The quasi-geostrophic wind-driven double-gyre ocean circulation in a midlatitude rectangular basin is a multi-stable system. Under time-independent forcing, the number of steady states is controlled by the Reynolds number. For a specific range of Reynolds numbers, at least two stable steady states exist. In the quasi-geostrophic model, sub-grid scale processes are usually heavily parameterised, either by deterministic or stochastic representation. In the stochastic case, noise-induced transitions between the steady states may occur.

A standard method to determine transition rates between different steady states is a Monte Carlo approach. One obtains sufficient independent realisations of the model and simply counts the number of transitions. However, this Monte Carlo approach is not well-suited for high-dimensional systems such as the quasi-geostrophic wind-driven ocean circulation. Moreover, when transition probabilities are rare, one needs long integration times or a large number of realisations.

Here we propose a new method to determine transition rates between steady states, by using Dynamically Orthogonal (DO) field theory.
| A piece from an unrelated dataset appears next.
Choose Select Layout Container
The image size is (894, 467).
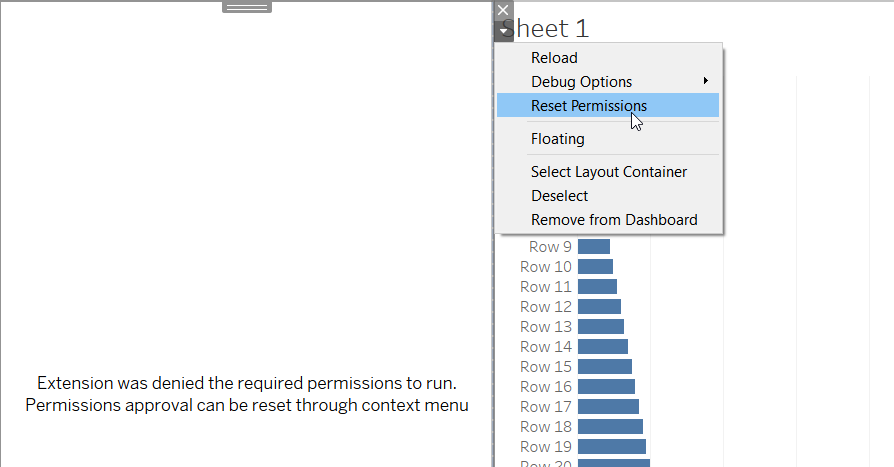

The stochastic dynamical system is decomposed using a Karhunen-Loéve expansion and separate problems arise for the ensemble mean state and the so-called time-dependent DO modes. Each DO mode has a specific probability density function, which represents the probability in that direction of phase space. In the case of two steady states, at least one of the DO modes has a bimodal distribution. We analyse transition probabilities using this specific DO mode, which is more efficient compared to the ordinary Monte Carlo approach. We will present the general method and show results for transition probabilities in the quasi-geostrophic wind-driven double-gyre ocean circulation.